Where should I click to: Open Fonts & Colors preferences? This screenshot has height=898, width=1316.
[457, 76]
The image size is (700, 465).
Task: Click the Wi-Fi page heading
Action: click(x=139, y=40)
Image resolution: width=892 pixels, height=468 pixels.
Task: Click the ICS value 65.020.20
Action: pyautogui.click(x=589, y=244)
☆ ☆ ☆
> **What needs to be done**:
In your reply, restate every entry exactly.

> **Output of the exercise**:
Where should I click to: Open Fonts & Colors preferences? This screenshot has height=898, width=1316.
[457, 76]
The image size is (700, 465).
Task: Click the Wi-Fi page heading
Action: click(x=139, y=40)
Image resolution: width=892 pixels, height=468 pixels.
Task: Click the ICS value 65.020.20
Action: pyautogui.click(x=589, y=244)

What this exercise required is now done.